Dieser Aufstand hat nicht stattgefunden. In einer kargen Sprache beschreibt der Erzähler ein Aufbegehren gegen die Umwälzungen der Nachwendezeit auf dem Boden der ehemaligen DDR. Die großen Bergbau-Kombinate, darunter auch die von Bitterrode und Mansfeld, werden von der mächtigen Kali und Salz AG aus dem Westen bedroht Treuhand abgewickelt.
Die Menschen kommen mit dem Kapitalismus in Berührung und erleben die vollständige Umwertung ihrer bisherigen Welt. Waren Sie nicht die Eigentümer dieser Werke? Waren es nicht ihre eigenen Produktionsmittel, mit denen sie arbeiteten? War das nicht ihre Arbeit, die sie für das Volk machten und die sie gut machten?
Es ist die Sprache des Bergbaus, die dieser Erzählung eine seltsame Sprödigkeit und Wahrhaftigkeit verleiht und die nicht nur als Sinnbild für die Umwälzungen nach der Wende fungiert, sondern auch die Sprache derer ist, die da aufbegehren und den Aufstand proben.

Gelieferte Zeilen ::
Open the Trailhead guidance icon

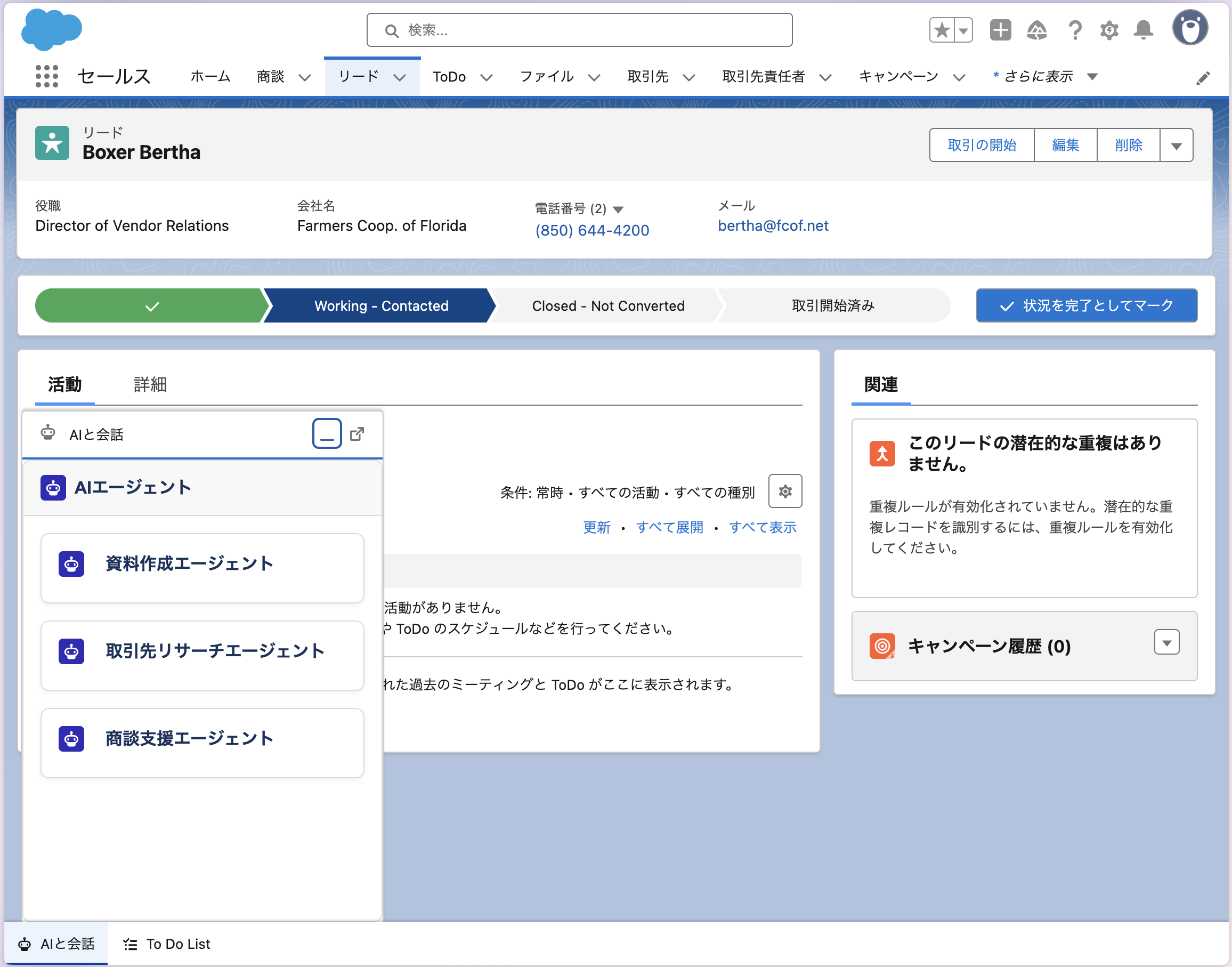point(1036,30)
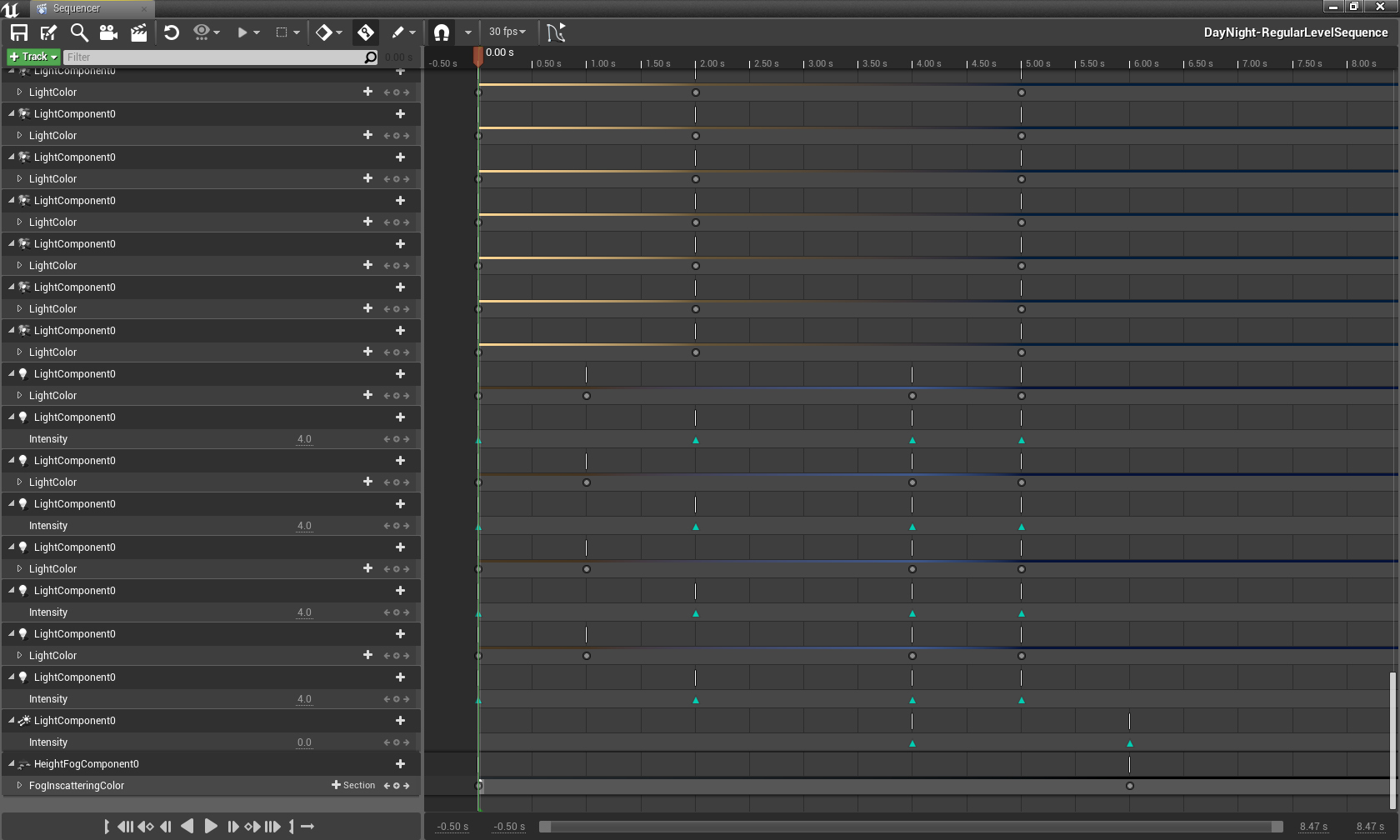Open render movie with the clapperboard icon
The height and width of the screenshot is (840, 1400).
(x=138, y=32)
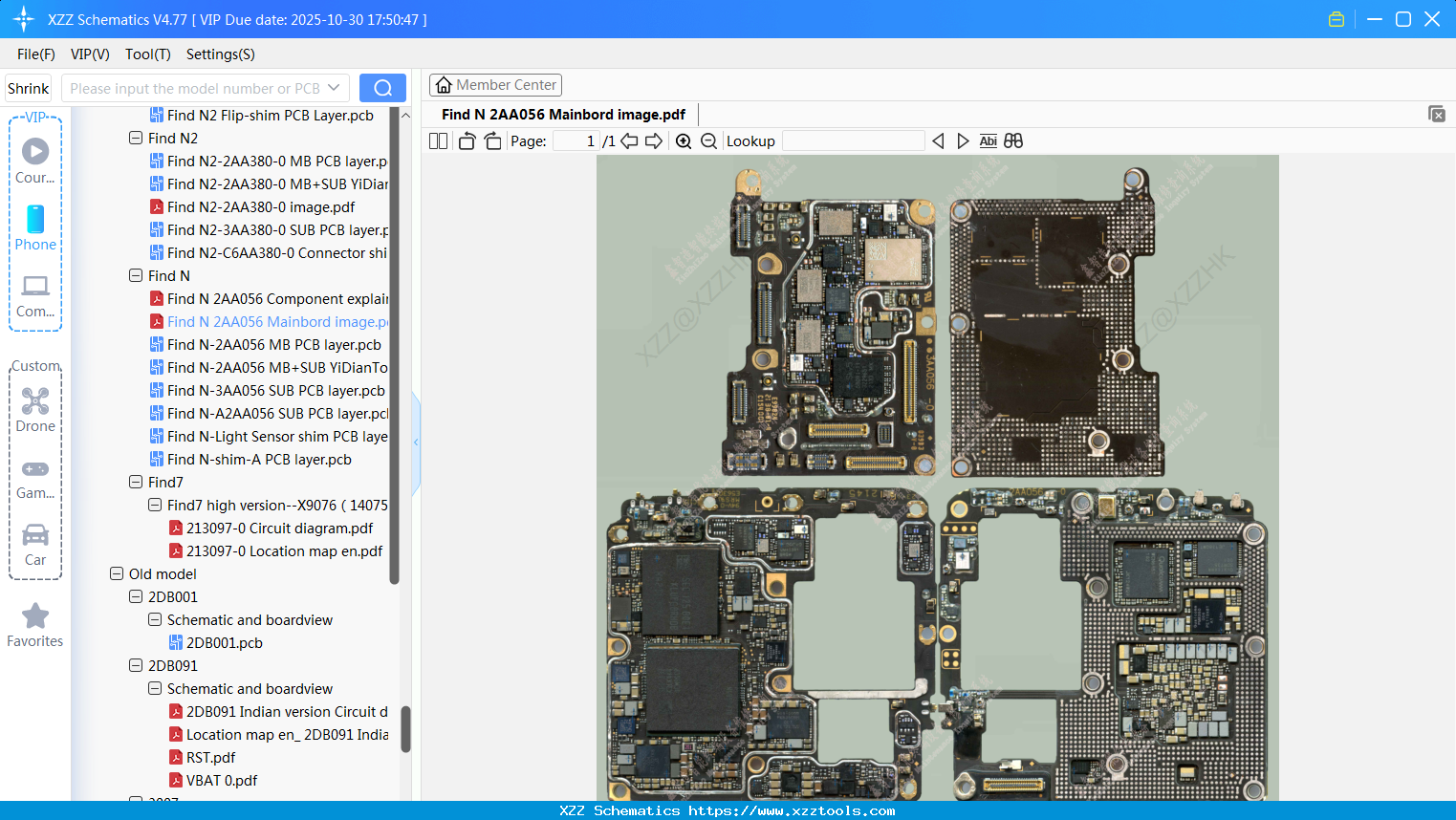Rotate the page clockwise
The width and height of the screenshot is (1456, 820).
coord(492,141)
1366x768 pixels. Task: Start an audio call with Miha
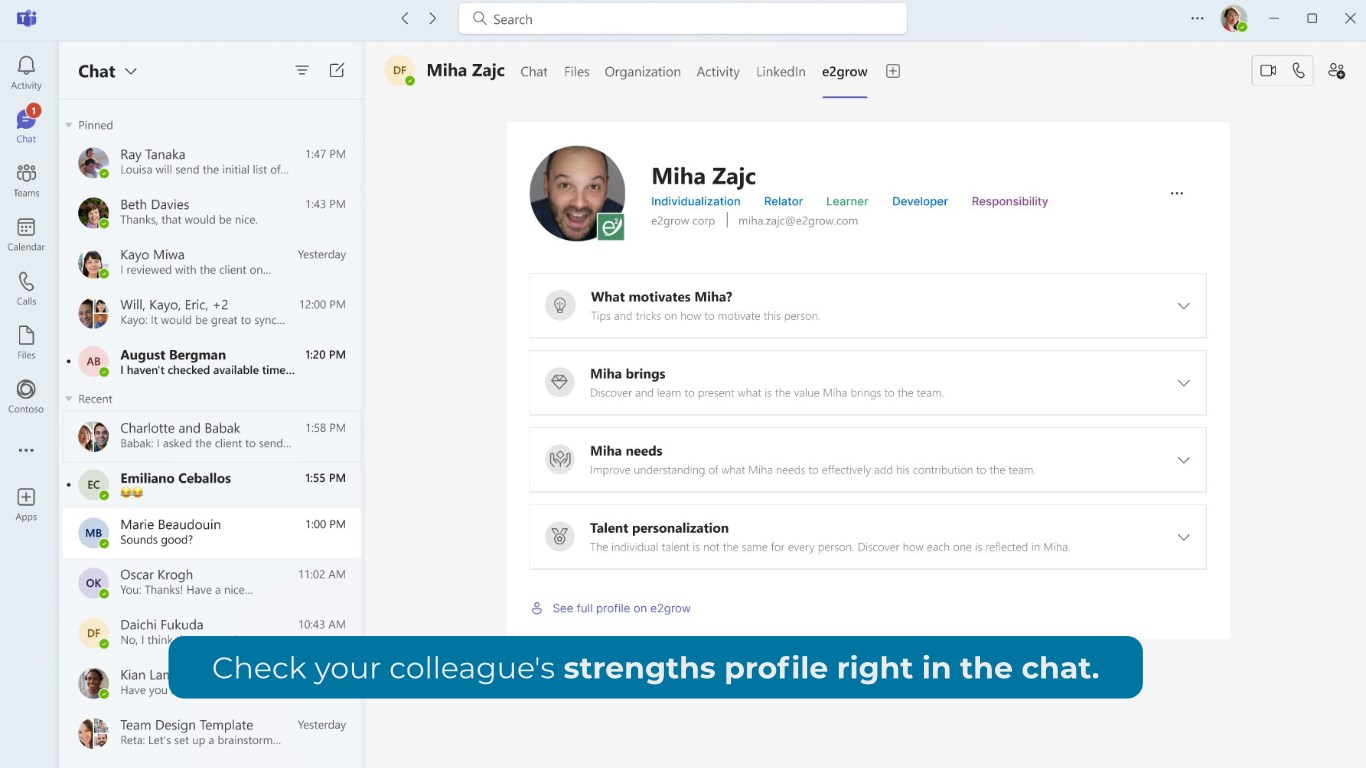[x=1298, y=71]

Gestellte Aufgaben ::
[1] Welche Sprache verleiht der Erzählung laut Seitenauszug eine seltsame Sprödigkeit und Wahrhaftigkeit?
[2] Fasse den Absatz des Seitenauszugs, der mit „Die Menschen kommen mit dem Kapitalismus“ beginnt, kürzer zusammen, ohne seine wesentlichen Aussagen zu verlieren.
[3] Führe den Seitenauszug über die Bergbau-Erzählung im Anschluss an seinen letzten Satz weiter.

Lösungen nach Aufgaben ::
[1] Die Sprache des Bergbaus.

[2] Die Menschen begegnen dem Kapitalismus und erleben, wie ihre bisherige Welt vollständig umgewertet wird. Sie fragen sich, ob ihnen die Werke nicht gehörten, ob sie nicht mit eigenen Produktionsmitteln arbeiteten und ob ihre Arbeit für das Volk nicht gut getan war.

[3]
So ist vom Abraum die Rede, vom Berg, der durchbohrt und abgetragen wird, von den Schätzen, die aus der Verborgenheit im Berg befreit und hervor geholt werden, um sie auf dem Markt zu verkaufen. Es ist vom guten Salz die Rede, das man in Bitterrode und Mansfeld fördert, das Salz der Erde, das in er Lage ist, das Laue der Gesellschaft zu würzen, sich den neuen zerstörerischen Einflüssen zu widersetzen und gegen die Enteignung aufzubegehren.
Es sind einfache Menschen, die die neuen Regeln nicht verstehen, die ihnen von außen aufgezwungen werden. Ihr Salz ist doch gut, warum schließt man dann das Bergwerk? Warum werden wir abgewickelt und mit welchem Recht? Waren wir nicht die Herren in unserem Werk, wenn nicht die Eigentümer, so doch seine Betreiber?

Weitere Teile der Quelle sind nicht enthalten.